:: YOUR OBJECTIVE ::
Can you write out the DeCasseres passage word for word, starting with "The Great War" and going on through "of the Herald."?

The Great War soured DeCasseres quite a bit—“four years of planetary cannibalism”—though he softened some with the subsequent peace, and found himself drawn to Hellenic polytheism. Likely also turning him toward a Romantic worldview was the situation of his own romance. Mary Jones, the woman whom he had been courting by letter for almost two decades—left her husband. Bio, as she preferred to be called, honoring her Native American ancestry, came back to New York and married Benjamin. They stayed together until his death. That year, as well. Benjamin left the employ of the Herald.
For the next couple of years, he was on the staff of the Famous Players-Laskey Corp. And he evolved, as he approached the age of fifty, what he would consider a more mature relationship with the idea of God. “So at last! Artist and Ironist!—that is God! . . . God has nothing to do with human beings except as characters in an eternal serial, an eternal dream-tale, an eternal fabulous drama. Good and evil are art-motives. God is superhuman, inhuman, inhuman. He dreams scenarios, of which we are the puppets. Our agonies and prayers are situations. He is Spinoza’s God, the Eternal Return of Nietzsche, the Oversoul of Emerson, the Unknowable of Spencer, the Mephistopheles of Goethe. He is All—omniscient, omnipotent, omnipresent, eternal creator, eternal playboy, eternal incarnation; the great dramaturge. Arriving at this truth, I was released. I, with the rest of the species, am part of the music, drama, farce and mathematics of the Supreme Artist.”
His connection to the theater continued until 1924, when he once more left New York for a year, moving across the continent to Hollywood, where he was head of the title Department at Universal Pictures. Even so, he continued to write for “Arts and Decorations”—including play reviews—after returning to New York. Some obituaries report that he stopped doing book reviews around this time, but I am not sure that is true: it may just be that he did them at a reduced rate. He went to work for Hearst’s papers, and also started contributing to Mencken’s “American Mercury.” After a quarter century of toil, DeCasseres was not necessarily a household name, but he had a reputation: “America’s arch-rebel.” A joke: DeCasseres’s name put the stress on the second syllable, which rhymed with mass. One wag said, if it wasn’t for the “c,” no one would be confused.

:: EXTRACTED ENTRIES ::
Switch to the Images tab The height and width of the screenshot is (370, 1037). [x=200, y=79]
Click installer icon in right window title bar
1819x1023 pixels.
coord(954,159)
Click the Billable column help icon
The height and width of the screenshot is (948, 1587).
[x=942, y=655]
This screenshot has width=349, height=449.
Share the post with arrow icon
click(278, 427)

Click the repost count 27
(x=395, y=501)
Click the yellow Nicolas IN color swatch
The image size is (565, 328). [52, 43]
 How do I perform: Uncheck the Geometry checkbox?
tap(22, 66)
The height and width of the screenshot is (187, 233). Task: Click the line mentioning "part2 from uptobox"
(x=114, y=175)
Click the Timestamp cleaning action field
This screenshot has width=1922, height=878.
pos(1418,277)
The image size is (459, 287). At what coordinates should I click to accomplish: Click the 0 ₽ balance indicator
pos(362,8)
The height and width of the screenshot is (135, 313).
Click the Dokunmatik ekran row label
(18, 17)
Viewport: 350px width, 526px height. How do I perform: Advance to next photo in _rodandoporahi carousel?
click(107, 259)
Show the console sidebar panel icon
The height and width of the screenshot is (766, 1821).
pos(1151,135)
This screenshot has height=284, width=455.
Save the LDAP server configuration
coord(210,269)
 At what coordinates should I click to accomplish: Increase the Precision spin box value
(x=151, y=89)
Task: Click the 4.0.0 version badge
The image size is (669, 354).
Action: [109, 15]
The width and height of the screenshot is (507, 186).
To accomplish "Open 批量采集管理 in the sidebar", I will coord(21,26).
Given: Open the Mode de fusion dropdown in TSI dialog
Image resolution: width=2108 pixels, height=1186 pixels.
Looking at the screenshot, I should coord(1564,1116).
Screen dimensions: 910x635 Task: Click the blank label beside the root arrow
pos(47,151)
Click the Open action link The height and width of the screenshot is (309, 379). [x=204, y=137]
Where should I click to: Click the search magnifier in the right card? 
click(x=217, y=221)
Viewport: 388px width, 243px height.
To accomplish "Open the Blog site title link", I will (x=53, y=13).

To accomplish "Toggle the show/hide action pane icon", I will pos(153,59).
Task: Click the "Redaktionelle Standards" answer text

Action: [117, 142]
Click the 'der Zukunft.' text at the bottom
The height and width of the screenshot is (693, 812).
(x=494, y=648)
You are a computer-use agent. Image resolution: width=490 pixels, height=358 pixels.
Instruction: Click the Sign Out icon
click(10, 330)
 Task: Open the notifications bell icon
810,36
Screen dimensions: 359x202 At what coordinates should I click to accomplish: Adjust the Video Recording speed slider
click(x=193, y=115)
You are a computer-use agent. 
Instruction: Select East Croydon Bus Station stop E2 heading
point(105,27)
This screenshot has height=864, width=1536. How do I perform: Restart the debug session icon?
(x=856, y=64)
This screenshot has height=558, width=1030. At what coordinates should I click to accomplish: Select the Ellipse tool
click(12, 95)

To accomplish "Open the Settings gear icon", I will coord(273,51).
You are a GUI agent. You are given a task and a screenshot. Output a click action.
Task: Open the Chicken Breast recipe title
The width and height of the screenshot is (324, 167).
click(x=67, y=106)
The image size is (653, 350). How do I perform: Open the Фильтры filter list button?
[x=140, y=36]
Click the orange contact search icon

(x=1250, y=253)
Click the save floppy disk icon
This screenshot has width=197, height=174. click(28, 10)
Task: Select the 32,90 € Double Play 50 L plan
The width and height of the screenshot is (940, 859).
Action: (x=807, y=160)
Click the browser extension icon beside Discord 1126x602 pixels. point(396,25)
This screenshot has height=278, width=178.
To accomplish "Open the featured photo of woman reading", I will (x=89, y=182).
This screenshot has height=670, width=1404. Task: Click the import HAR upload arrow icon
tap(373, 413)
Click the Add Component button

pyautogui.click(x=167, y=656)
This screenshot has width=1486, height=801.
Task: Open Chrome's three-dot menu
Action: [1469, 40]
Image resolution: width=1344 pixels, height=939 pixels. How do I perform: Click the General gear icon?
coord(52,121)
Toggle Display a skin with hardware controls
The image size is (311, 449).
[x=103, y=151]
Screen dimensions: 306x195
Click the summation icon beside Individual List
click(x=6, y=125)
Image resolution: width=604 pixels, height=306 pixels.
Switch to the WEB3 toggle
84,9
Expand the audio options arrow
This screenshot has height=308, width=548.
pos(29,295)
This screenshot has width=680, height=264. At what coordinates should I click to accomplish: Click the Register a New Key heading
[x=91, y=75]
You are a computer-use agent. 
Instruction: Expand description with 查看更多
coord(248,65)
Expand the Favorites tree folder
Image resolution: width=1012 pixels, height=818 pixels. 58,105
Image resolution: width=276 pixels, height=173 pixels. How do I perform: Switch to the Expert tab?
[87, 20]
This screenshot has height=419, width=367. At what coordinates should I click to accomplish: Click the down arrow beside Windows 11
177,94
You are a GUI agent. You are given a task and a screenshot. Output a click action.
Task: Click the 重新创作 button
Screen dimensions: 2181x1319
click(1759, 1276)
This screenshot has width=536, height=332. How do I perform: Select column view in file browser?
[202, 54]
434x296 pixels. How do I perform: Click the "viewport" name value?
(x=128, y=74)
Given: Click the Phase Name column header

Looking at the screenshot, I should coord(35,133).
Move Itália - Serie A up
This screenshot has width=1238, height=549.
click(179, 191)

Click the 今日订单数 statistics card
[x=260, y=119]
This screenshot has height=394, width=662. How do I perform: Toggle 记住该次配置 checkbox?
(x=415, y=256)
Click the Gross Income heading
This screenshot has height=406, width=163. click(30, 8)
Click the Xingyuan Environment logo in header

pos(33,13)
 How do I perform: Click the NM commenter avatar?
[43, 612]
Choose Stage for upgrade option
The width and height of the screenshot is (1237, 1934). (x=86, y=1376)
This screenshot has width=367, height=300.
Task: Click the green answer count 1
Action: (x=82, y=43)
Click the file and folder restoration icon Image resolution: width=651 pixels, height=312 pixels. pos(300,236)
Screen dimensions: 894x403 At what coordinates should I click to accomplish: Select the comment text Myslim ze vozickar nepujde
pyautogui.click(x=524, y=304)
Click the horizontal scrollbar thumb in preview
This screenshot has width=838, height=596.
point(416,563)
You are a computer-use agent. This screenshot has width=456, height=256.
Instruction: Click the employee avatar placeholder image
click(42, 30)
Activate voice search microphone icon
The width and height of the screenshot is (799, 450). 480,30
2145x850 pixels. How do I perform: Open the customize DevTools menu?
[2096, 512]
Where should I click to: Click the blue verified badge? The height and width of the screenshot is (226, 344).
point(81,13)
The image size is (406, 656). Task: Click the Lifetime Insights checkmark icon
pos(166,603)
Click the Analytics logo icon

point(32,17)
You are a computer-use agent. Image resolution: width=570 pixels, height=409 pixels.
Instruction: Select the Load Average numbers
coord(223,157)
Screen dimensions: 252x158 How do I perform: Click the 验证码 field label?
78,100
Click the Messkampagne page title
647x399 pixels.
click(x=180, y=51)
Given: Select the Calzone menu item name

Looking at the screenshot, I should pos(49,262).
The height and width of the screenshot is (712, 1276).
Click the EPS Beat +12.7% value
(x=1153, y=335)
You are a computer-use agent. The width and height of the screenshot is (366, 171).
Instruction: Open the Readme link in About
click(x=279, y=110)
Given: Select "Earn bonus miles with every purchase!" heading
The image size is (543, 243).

:: WORKED SOLUTION ::
The Great War soured DeCasseres quite a bit—“four years of planetary cannibalism”—though he softened some with the subsequent peace, and found himself drawn to Hellenic polytheism. Likely also turning him toward a Romantic worldview was the situation of his own romance. Mary Jones, the woman whom he had been courting by letter for almost two decades—left her husband. Bio, as she preferred to be called, honoring her Native American ancestry, came back to New York and married Benjamin. They stayed together until his death. That year, as well. Benjamin left the employ of the Herald.